The University of Saskatchewan teams up with the Saskatchewan Health Authority

On April 23, the University of Saskatchewan’s Global Institute for Food Security transferred its KingFisher™ Flex Purification System to the Royal University Hospital in order to help with running more COVID-19 tests.

The lab instrument can extract and purify DNA, RNA, protein and cells from samples, making it a multifaceted tool for virus and protein analysis. GIFS has also donated tools for research and diagnostic testing such as disposable tip combs and microplates to the Saskatchewan Health Authority.

Engineers hard at work designing reusable N95 masks

A team from the College of Engineering has also risen to fight against the virus. They are designing a reusable and sanitizable N95 mask to help doctors and nurses treating COVID-19 patients. GIFS is also assisting in this project by offering 3D-printing materials and its laboratory.

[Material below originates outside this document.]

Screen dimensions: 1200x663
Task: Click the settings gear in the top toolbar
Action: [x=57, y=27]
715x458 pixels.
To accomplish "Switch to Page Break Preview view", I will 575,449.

The engineering team consists of professor and co-ordinator James Johnston, graduate students Erik Olson, Alvaro Espinosa and Pablo Franco, College of Engineering staff member Rob Peace, and GIFS’ research engineer Grant Tingstad. They are testing different filter materials like vacuum filters and air purifiers, and around 60 masks per day can be manufactured using the U of S’s 3D printers once the design is approved.

Nursing students able to obtain Emergency Practicing license despite late fee 

On April 2, nursing students were shocked after receiving a fee assessment caused by a “technical oversight.” Reportedly, the additional fees totaled to more than $200,000 from courses taken from Spring 2019 to Winter 2020. 

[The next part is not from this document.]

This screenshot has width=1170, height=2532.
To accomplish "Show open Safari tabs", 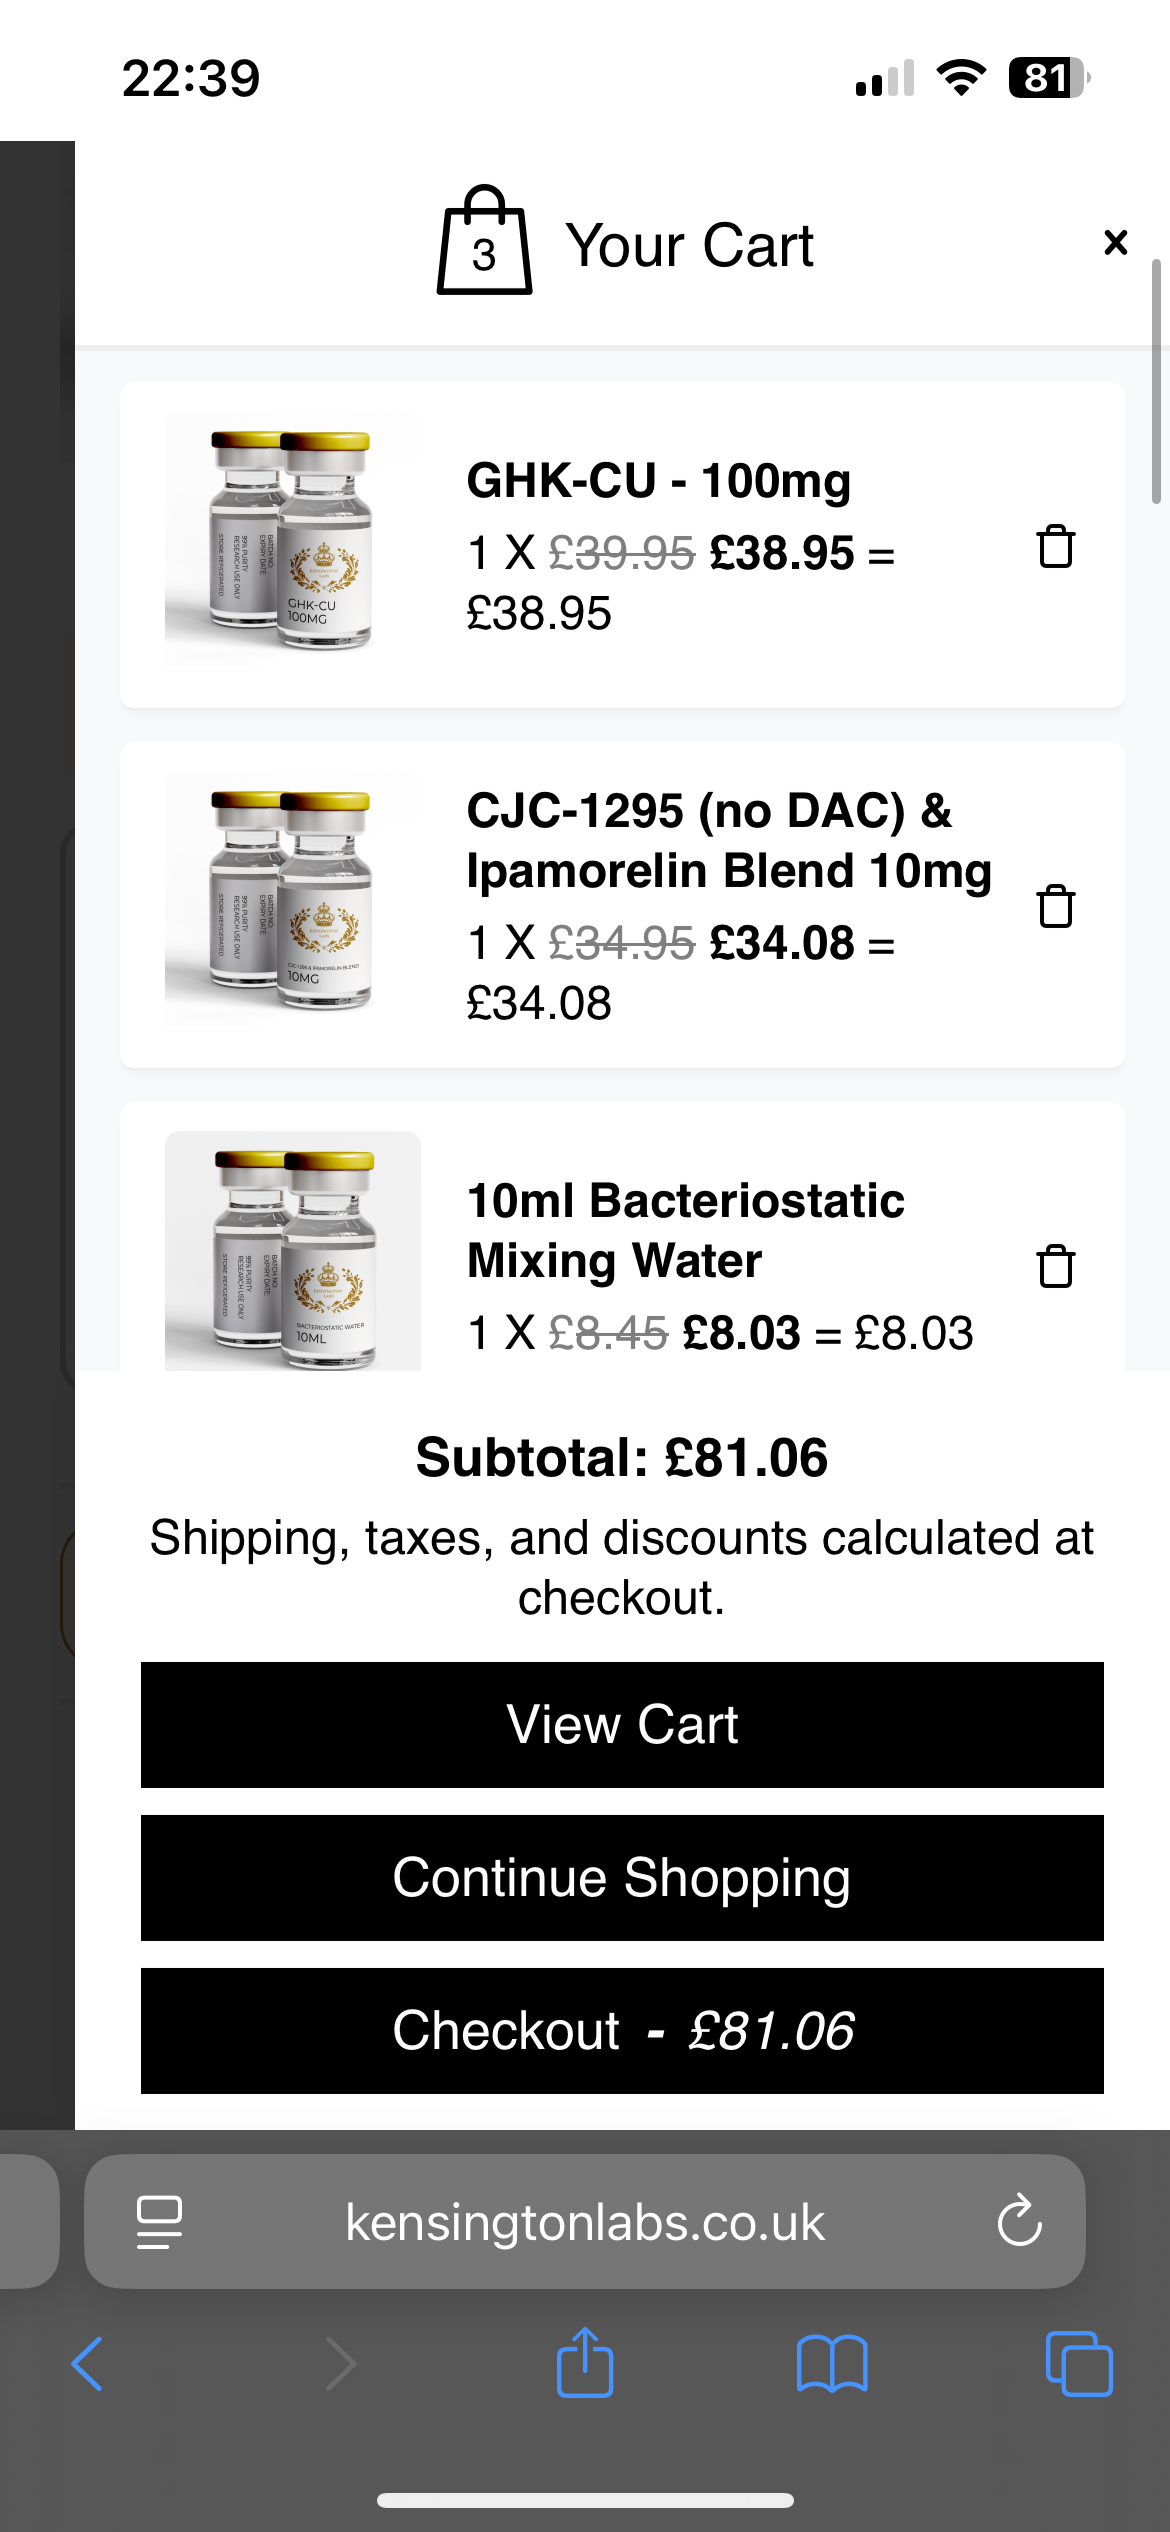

For a short time, students’ accounts were on hold until the fees were paid, rendering them unable to register for classes or access their transcripts. Graduating students were worried because without their transcripts, they cannot obtain an Emergency Practicing license to aid during the pandemic. Due to these concerns, nursing students started a petition against these additional fees. 

The College of Nursing has announced since then that Saskatchewan Registered Nurses Association will still receive graduates’ transcripts regardless. The holds on students’ accounts were also removed and the college will have “access to emergency funding” to help students. Although the holds on students’ accounts will be reinstated in June, Russell Isinger, university registrar, confirms that graduating students will still be able to request a removal of the holds in order to obtain their transcripts.

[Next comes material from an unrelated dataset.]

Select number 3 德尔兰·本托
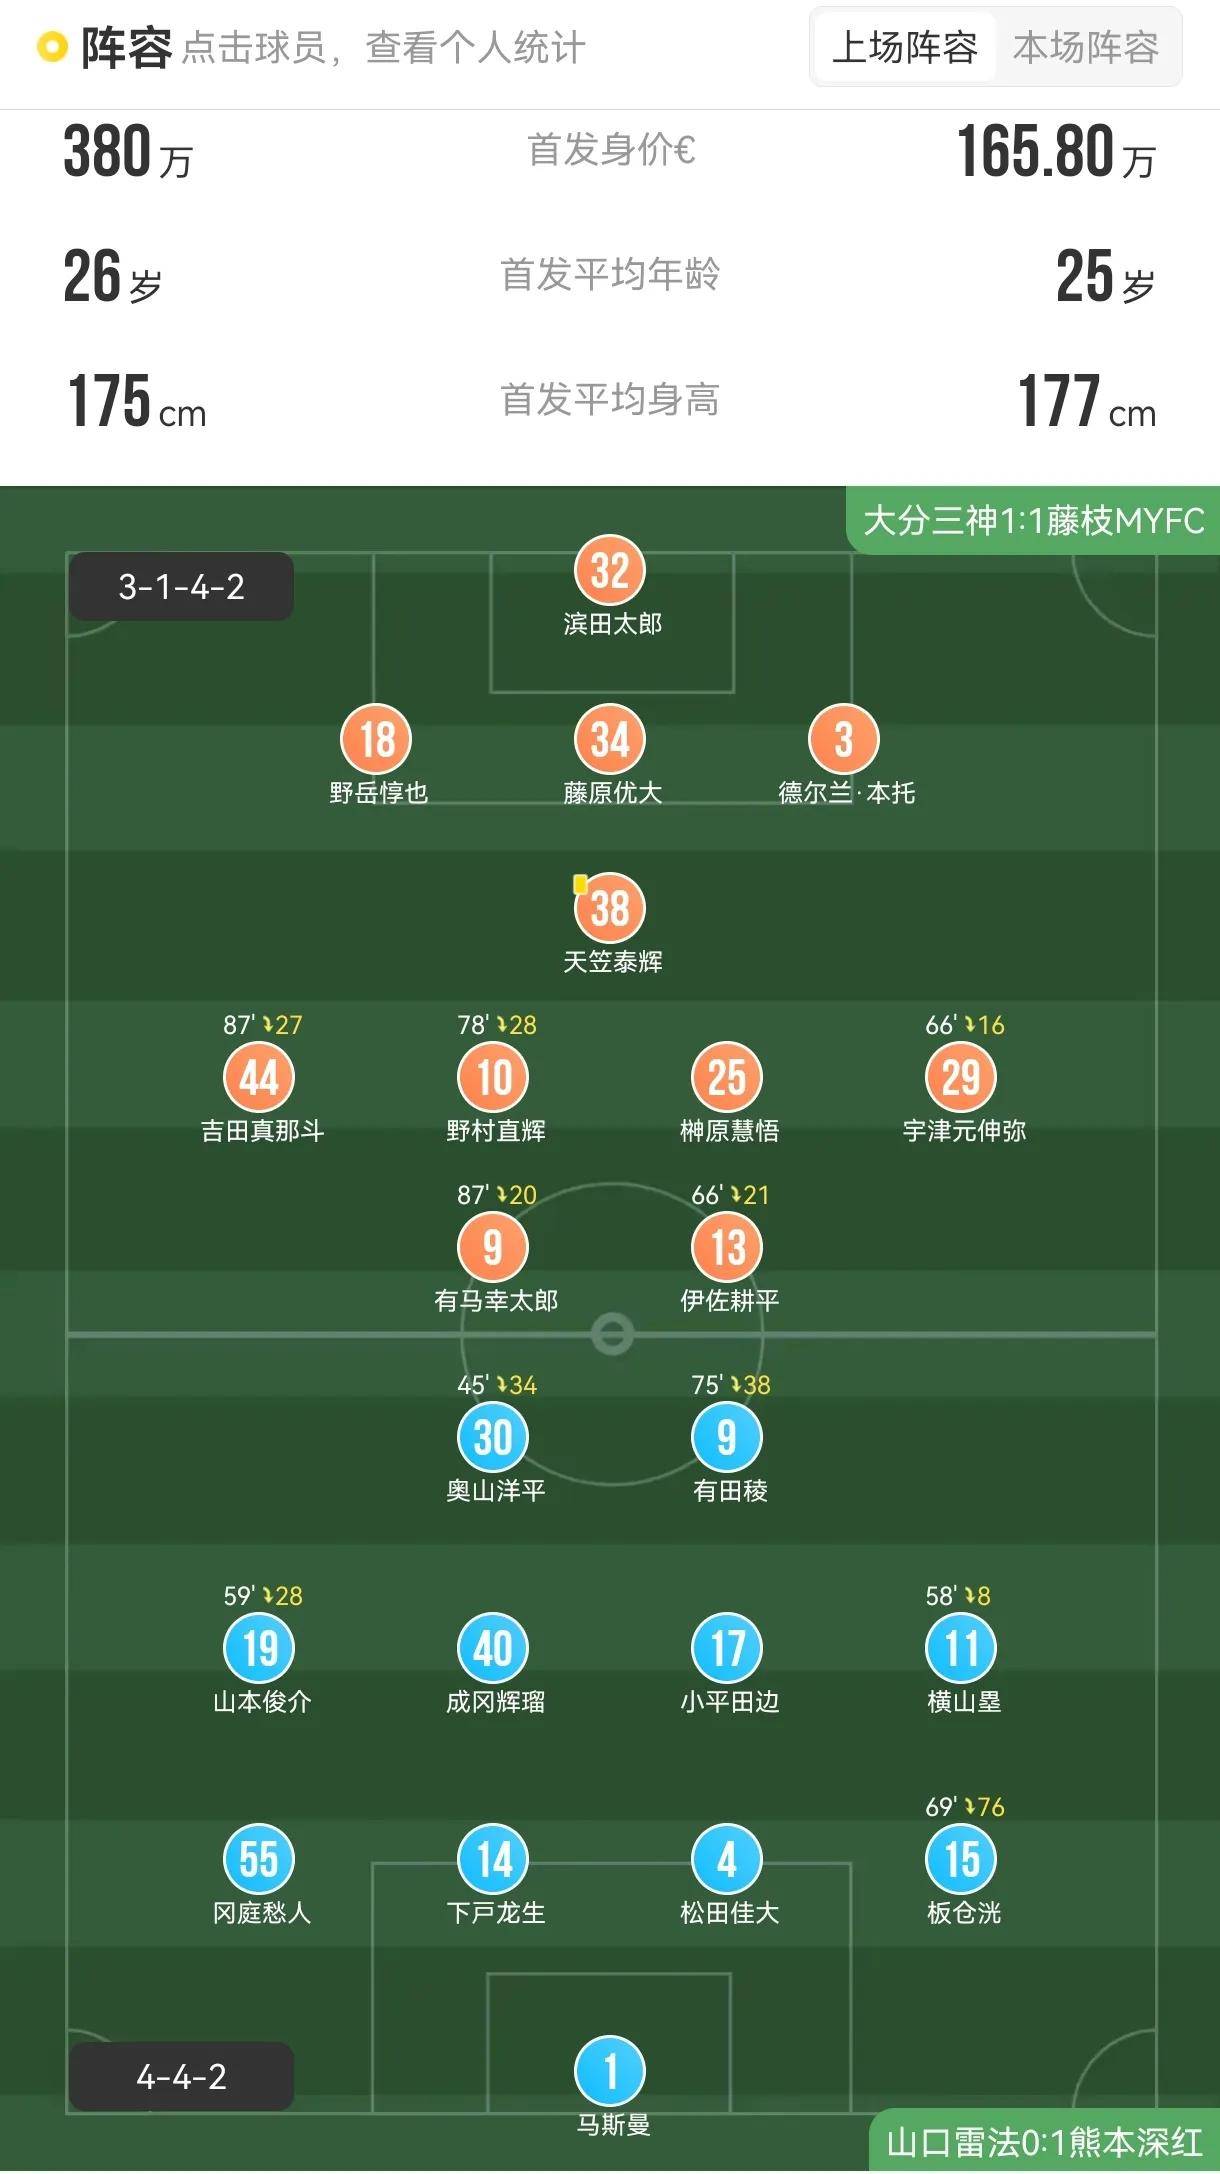Viewport: 1220px width, 2174px height. 844,740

Animal trials for VIDO-InterVAC’s COVID-19 vaccine

Being the first lab in Canada to isolate the virus from a sample, mid-March the U of S Vaccine and Infectious Disease Organization-International Vaccine Centre progressed to animal trials for the vaccine against the novel coronavirus. It is one of the few labs in the world to have a candidate vaccine for SARS-CoV-2. 

VIDO-InterVAC and the National Research Council of Canada are now working together to advance the vaccine’s development. The NRC is exploring the use of HEK293 mammalian cells to produce the vaccine antigen efficiently for pre-clinical and clinical studies. After animal trials, they will move on to human test subjects. Human trials are set to take place in the fall. 

Fundraiser for La Loche goes over its goal

The Saskatchewan Medical Association and the Student Medical Society of Saskatchewan are fundraising for people affected by COVID-19 in La Loche and the surrounding area. The initial goal was to raise $15,000, but  the fundraiser reached $10,000 within 24 hours. Since its start on May 6, the fundraiser has reached over $41,000 as of May 11. 

La Loche, among other communities in the surrounding area, is suffering from an outbreak of COVID-19. The money raised was used to buy supplies for people in the affected communities as they practice physical distancing. The fundraiser ended on May 12 and the supplies were transported to the communities on May 15 and 16.